Kaggle Local Dog Breed Recognition
After setting up the deep learning environment, the most natural next step is to run a simple inference example and verify that the local TensorFlow environment, model weights, and image preprocessing pipeline all work together.
This article uses a local dog-image recognition example for that purpose: load a pretrained ResNet50 model, preprocess a few images, run prediction, and decode the most likely labels. It works well as a first practical check that the full inference pipeline is actually running on your machine.
1. Load images to be predicted
from os.path import join
image_dir = 'train/'
img_paths = [join(image_dir, filename) for filename in
['0246f44bb123ce3f91c939861eb97fb7.jpg',
'84728e78632c0910a69d33f82e62638c.jpg']]
Here we selected 2 images, saved in the list img_paths.
2. Define the function to read and preprocess images
import numpy as np
from tensorflow.python.keras.applications.resnet50 import preprocess_input
from tensorflow.python.keras.preprocessing.image import load_img, img_to_array
image_size = 224
def read_and_prep_images(img_paths, img_height=image_size, img_width=image_size): # define processing function
imgs = [load_img(img_path, target_size=(img_height, img_width)) for img_path in img_paths]
img_array = np.array([img_to_array(img) for img in imgs])
return preprocess_input(img_array)
3. Load the model and predict
from tensorflow.python.keras.applications import ResNet50
my_model = ResNet50(weights='../resnet50/resnet50_weights_tf_dim_ordering_tf_kernels.h5')
test_data = read_and_prep_images(img_paths)
preds = my_model.predict(test_data)
Two details matter here:
weightspoints to a locally downloaded model-weight file.- the later decoding step also depends on a local
imagenet_class_index.jsonlabel file.
So the practical focus of this post is not an online API call, but a fully local inference workflow.
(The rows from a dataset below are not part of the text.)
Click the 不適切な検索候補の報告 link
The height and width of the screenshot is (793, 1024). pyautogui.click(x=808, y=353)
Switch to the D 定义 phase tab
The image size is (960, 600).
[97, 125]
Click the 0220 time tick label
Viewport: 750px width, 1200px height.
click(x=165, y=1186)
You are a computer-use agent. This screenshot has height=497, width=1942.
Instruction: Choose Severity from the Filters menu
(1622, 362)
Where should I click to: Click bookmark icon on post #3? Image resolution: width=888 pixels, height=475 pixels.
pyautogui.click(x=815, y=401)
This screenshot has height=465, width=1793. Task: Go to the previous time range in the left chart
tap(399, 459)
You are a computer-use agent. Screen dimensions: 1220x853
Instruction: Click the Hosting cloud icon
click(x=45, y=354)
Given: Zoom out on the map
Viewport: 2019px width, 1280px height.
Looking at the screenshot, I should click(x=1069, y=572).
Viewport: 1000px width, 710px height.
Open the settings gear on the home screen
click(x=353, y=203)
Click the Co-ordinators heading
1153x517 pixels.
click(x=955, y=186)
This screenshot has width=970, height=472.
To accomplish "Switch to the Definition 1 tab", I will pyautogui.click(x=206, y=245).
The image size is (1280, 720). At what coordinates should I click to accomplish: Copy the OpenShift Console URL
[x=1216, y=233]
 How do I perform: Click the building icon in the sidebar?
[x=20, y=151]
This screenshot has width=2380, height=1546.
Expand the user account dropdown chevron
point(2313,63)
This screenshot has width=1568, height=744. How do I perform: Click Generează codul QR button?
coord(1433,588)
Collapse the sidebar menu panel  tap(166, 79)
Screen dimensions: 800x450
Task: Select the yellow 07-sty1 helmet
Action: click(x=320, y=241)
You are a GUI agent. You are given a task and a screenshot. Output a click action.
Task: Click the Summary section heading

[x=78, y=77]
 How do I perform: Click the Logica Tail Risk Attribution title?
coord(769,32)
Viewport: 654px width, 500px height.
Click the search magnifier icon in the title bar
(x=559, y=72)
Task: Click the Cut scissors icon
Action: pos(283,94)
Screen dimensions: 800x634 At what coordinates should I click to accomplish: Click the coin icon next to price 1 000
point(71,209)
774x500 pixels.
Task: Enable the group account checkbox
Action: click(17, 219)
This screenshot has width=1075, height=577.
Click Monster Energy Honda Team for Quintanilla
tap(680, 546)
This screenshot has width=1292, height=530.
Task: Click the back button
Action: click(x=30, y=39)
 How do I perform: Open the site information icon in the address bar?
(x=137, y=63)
4. View and visualize prediction results
import sys
# Add directory holding utility functions to path to allow importing
sys.path.append('~/utils')
from decode_predictions import decode_predictions
from IPython.display import Image, display
most_likely_labels = decode_predictions(preds, top=3, class_list_path='../resnet50/imagenet_class_index.json')
for i, img_path in enumerate(img_paths):
display(Image(img_path))
print(most_likely_labels[i])

[('n02097209', 'standard_schnauzer', 0.56502265), ('n02097047', 'miniature_schnauzer', 0.31319875), ('n02097130', 'giant_schnauzer', 0.045194548)]

[('n02092339', 'Weimaraner', 0.99767154), ('n02099849', 'Chesapeake_Bay_retriever', 0.001392837), ('n02109047', 'Great_Dane', 0.00032280287)]
You can see that the results are produced successfully and match the cloud-side output. For beginners, the most important part here is not the model sophistication itself, but the confirmation that local inference is working end to end: images load correctly, the model loads correctly, and the labels are decoded correctly.
Because official downloads can be slow and local path handling can be a source of errors, preparing the weights and helper files in advance saves a lot of friction.
To make it easier for beginners to test and run on local servers, I have downloaded the data and packaged my own test scripts on Baidu Netdisk. You can directly download and use them.
Data download link:
Link: https://pan.baidu.com/s/1UqK8mJF97VzKh5abuxkH8g Extraction code: cxkf
How to use
1. Unzip into current folder and run Jupyter Notebook
2. Open the dog_breed directory
3. Load and run run_model.ipynb in the directory
If you hit an error while running it locally, check three things first: the model-weight path, the imagenet_class_index.json path, and whether your TensorFlow/Keras version still matches the code style used in this notebook.